→ PROBLEM DETAILS
Copy out, word for word, the lines of the listing below from the one containing "The width and" through the end of the listing, both included.

[Data entries]

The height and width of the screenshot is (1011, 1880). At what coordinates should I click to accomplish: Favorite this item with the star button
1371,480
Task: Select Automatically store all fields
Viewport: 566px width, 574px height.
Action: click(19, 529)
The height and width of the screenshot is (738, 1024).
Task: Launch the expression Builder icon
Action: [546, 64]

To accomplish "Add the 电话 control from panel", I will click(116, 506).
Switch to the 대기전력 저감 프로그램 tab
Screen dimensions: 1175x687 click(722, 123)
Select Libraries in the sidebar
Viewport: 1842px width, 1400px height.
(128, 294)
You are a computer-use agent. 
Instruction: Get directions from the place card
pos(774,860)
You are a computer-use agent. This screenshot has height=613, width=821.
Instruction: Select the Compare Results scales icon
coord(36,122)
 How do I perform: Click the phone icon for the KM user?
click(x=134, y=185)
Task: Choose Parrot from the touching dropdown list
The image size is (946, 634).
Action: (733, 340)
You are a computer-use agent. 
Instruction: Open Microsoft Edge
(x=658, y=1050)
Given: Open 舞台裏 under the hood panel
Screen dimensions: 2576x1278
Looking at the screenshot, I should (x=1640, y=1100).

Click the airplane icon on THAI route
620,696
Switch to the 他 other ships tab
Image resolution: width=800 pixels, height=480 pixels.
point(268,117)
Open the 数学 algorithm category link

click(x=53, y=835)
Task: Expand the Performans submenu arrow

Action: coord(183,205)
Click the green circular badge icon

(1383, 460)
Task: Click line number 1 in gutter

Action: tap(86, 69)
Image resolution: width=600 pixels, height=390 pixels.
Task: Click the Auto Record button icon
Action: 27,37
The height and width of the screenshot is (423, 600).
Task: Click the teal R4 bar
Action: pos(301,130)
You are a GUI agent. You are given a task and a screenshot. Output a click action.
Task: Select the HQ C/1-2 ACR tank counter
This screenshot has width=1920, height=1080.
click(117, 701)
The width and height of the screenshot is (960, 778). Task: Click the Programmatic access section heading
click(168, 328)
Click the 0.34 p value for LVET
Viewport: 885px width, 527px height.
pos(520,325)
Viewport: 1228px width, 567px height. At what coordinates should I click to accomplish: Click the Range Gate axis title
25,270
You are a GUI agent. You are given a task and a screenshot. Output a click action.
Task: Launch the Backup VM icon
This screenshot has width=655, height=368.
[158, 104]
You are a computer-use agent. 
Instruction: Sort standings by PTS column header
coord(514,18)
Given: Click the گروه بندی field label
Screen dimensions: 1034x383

→ SOLUTION
The width and height of the screenshot is (960, 778). Task: Click the Programmatic access section heading
click(168, 328)
Click the 0.34 p value for LVET
Viewport: 885px width, 527px height.
pos(520,325)
Viewport: 1228px width, 567px height. At what coordinates should I click to accomplish: Click the Range Gate axis title
25,270
You are a GUI agent. You are given a task and a screenshot. Output a click action.
Task: Launch the Backup VM icon
This screenshot has width=655, height=368.
[158, 104]
You are a computer-use agent. 
Instruction: Sort standings by PTS column header
coord(514,18)
Given: Click the گروه بندی field label
Screen dimensions: 1034x383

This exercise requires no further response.